Infrastructure at country scale
AI infrastructure is already reaching country-scale resource demand. Data centres consumed an estimated 448 TWh in 2025, putting them among the world’s largest electricity users. By 2030, their land footprint could exceed 14,500 square kilometres – roughly twice the size of the Jakarta metropolitan area.
Local impacts are also becoming visible. In Ireland, data centres accounted for 21% of electricity demand in 2023, prompting limits on new grid connections. Meanwhile, water stress linked to data centre expansion has raised concerns in parts of Mexico and Uruguay.

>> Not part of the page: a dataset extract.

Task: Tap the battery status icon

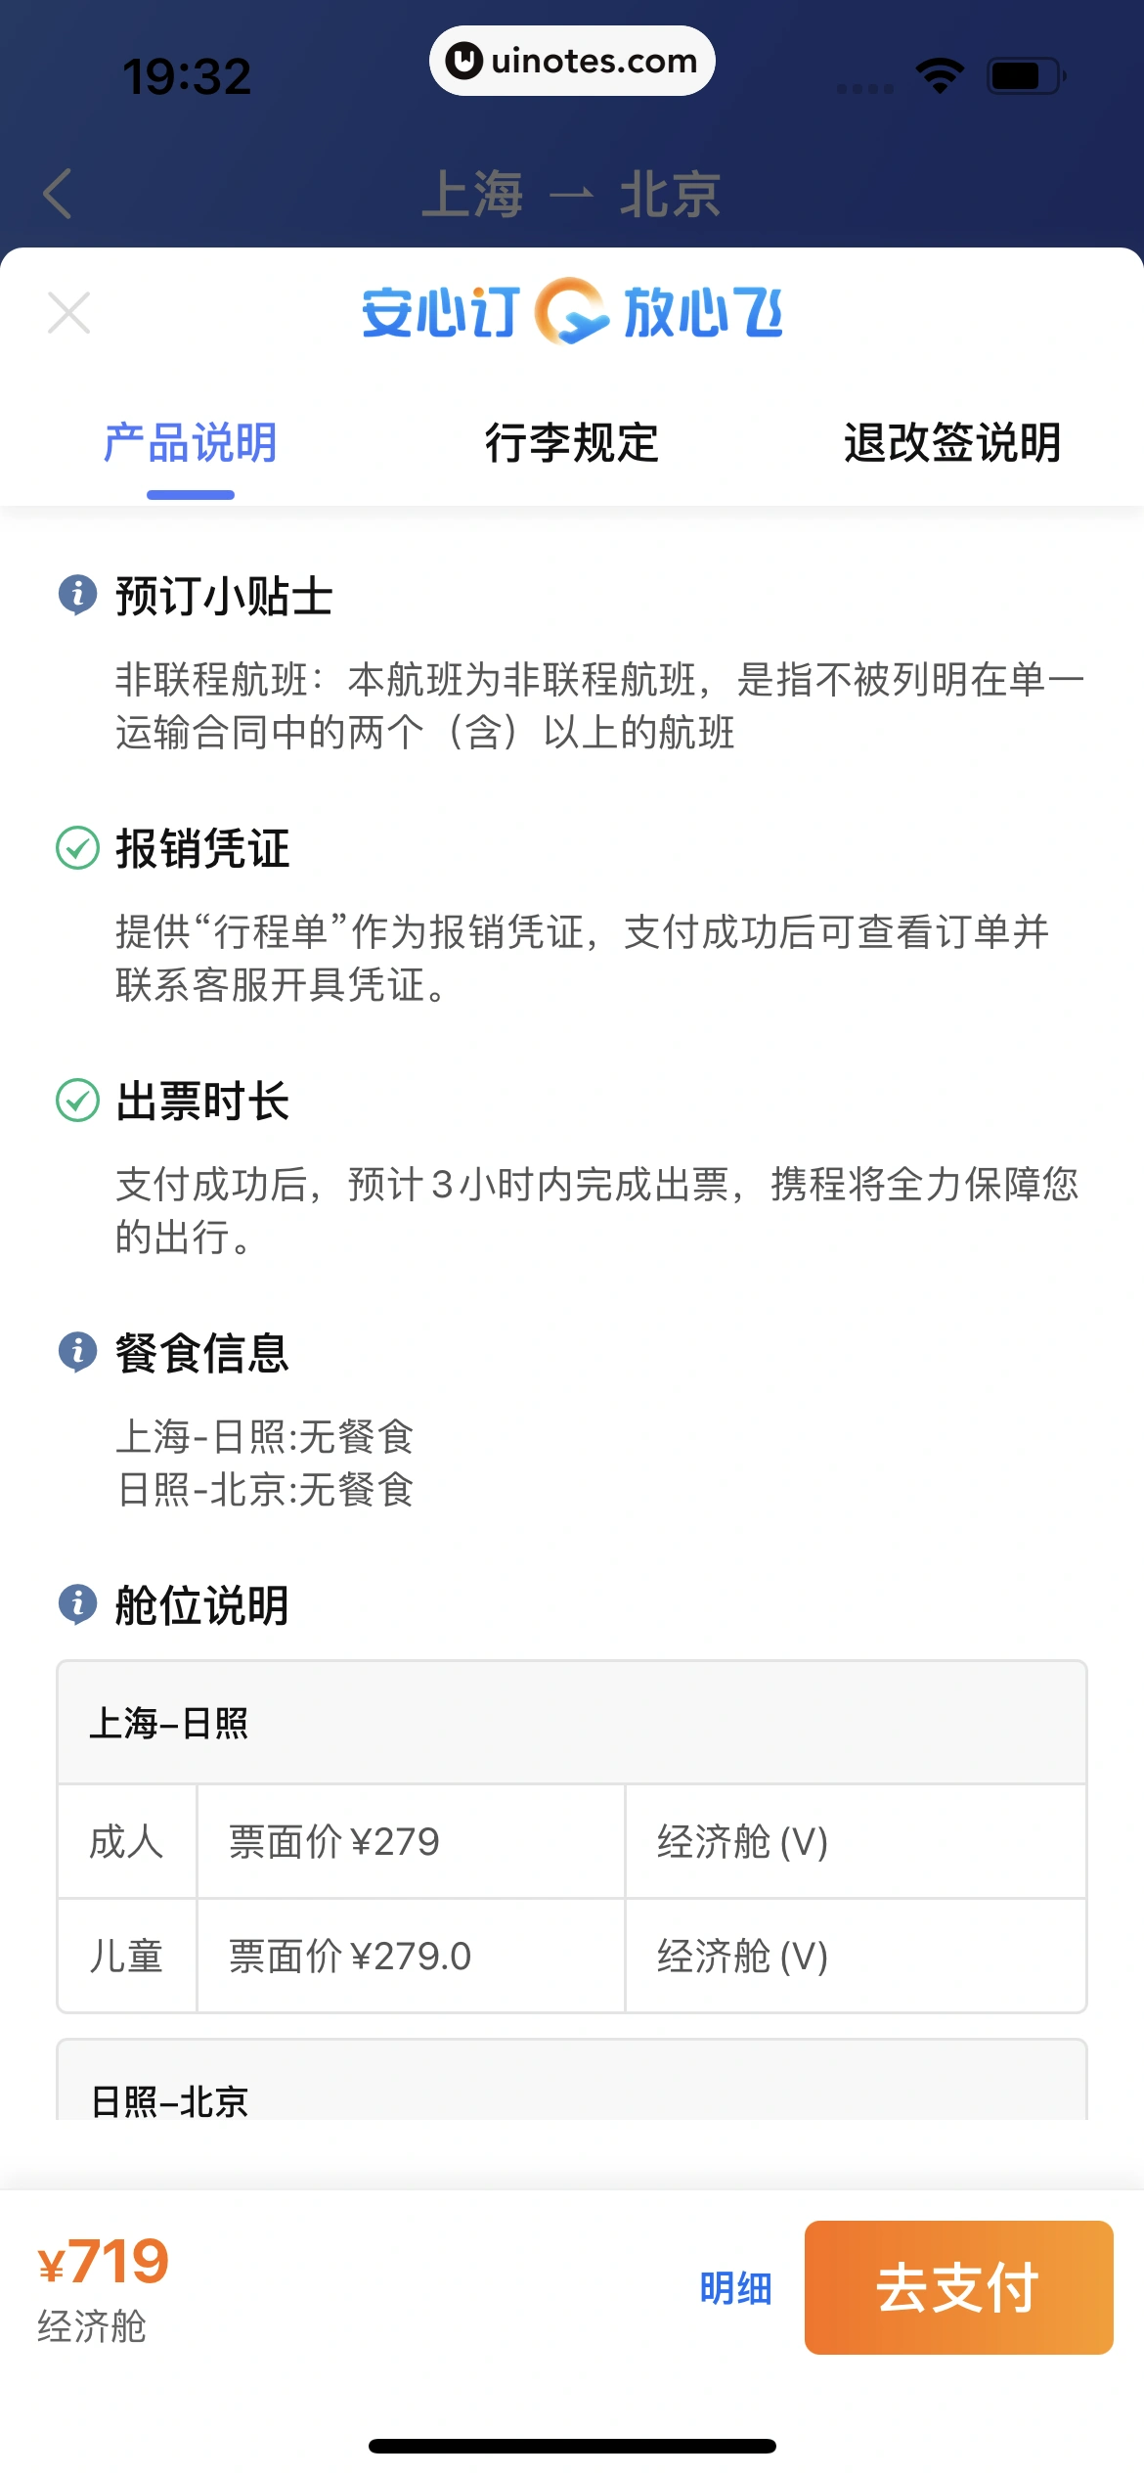Action: pyautogui.click(x=1025, y=75)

The report also highlights global inequalities: more than 90% of AI compute capacity is concentrated in the US and China, while the environmental costs of mineral extraction and e-waste – projected to reach 2.5 million tonnes annually by 2030 – are often borne elsewhere.
“The global system building artificial intelligence must also govern it sustainably and fairly,” said Professor Tshilidzi Marwala, Rector of the United Nations University and Under-Secretary-General of the United Nations. “The concentrated development of AI infrastructure in the privileged areas of the world is creating a large digital divide that poses profound challenges in the equitable development of AI. AI can certainly advance prosperity and human well-being. Whether it does so equitably is now a governance question, not a technical one.”

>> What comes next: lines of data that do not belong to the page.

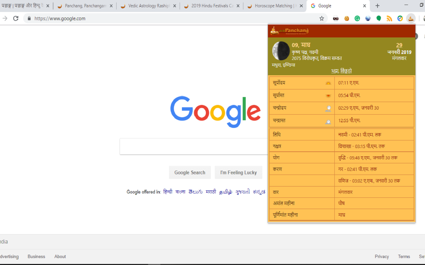Click the sunrise icon beside सूर्योदय
This screenshot has height=265, width=425.
pos(328,83)
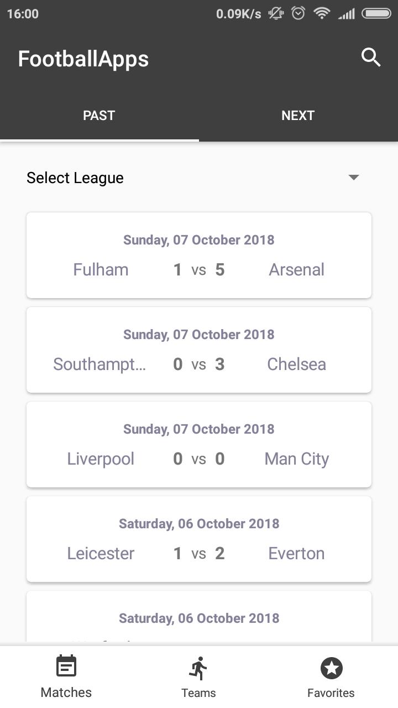Select the PAST tab
Image resolution: width=398 pixels, height=708 pixels.
pos(99,115)
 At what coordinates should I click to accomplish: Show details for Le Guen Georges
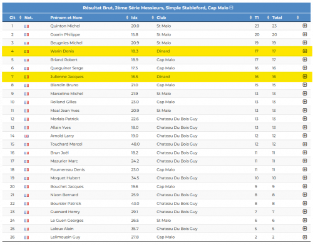[x=305, y=220]
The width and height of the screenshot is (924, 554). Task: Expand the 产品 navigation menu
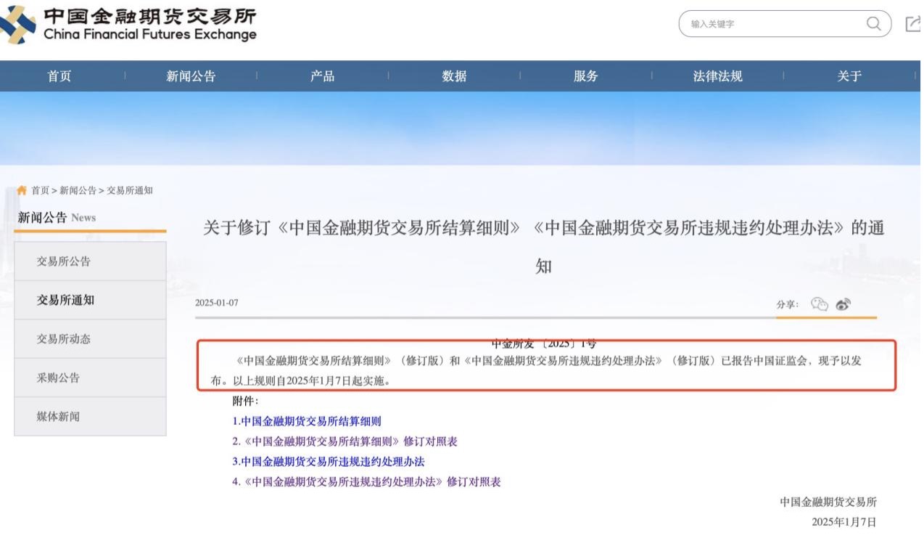tap(323, 76)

Agribusiness remains bullish
Despite these projections, appetite for AI in agriculture shows little sign of slowing. Global agrifoodtech investment surpassed $16bn in 2025, according to AgFunder, with roughly one-third – around $5bn – flowing into deeptech areas including AI.
For major agribusinesses, the central calculation is not the footprint of AI infrastructure itself, but the balance between its costs and downstream benefits.
Syngenta, for example, is explicit in its position. “We operate on the premise that the environmental ‘cost’ of AI compute will always be far outweighed by the environmental ‘savings’ it generates in the field,” a company spokesperson told AgNavigator.
The company argues that, in the context of 4.8 billion hectares of global agricultural land, the physical footprint of data centres remains relatively small. More importantly, it sees AI as a critical enabler of resource efficiency.
‘Savings’ in the field
According to Syngenta, AI-driven tools can help reduce agriculture’s environmental footprint in multiple ways.
Applications include precision irrigation, crop mapping and predictive analytics, all aimed at optimising input use and reducing waste. AI-led seed breeding and crop protection research are also designed to increase yields on existing farmland, potentially limiting the need to convert forests and natural habitats.
Digital tools such as satellite-based imagery platforms and AI-driven irrigation models are already being deployed to help farmers cut water use and improve productivity.
At the same time, the company says it is factoring sustainability into its digital infrastructure choices, including selecting cloud providers with commitments to renewable energy and “water positive” operations.
A question of balance
The tension highlighted by the UNU report reflects a broader shift as AI moves from hype to hard economics in agribusiness.
On one side, researchers warn that unchecked growth in AI infrastructure could place significant new strain on global resources. On the other, industry players argue that AI is indispensable to improving the efficiency and sustainability of food production.
For Syngenta, the key lies in responsible deployment. “AI is a powerful tool, but not always the best solution,” the spokesperson noted, adding that the company prioritises efficiency and uses AI “only where it is needed”.
The UNU report ultimately reaches a similar conclusion: keeping AI within planetary limits is achievable – but only with better measurement, transparency and coordinated action.
What remains unresolved is whether the environmental savings promised in the field will be enough to offset the rapidly expanding footprint of the systems behind it.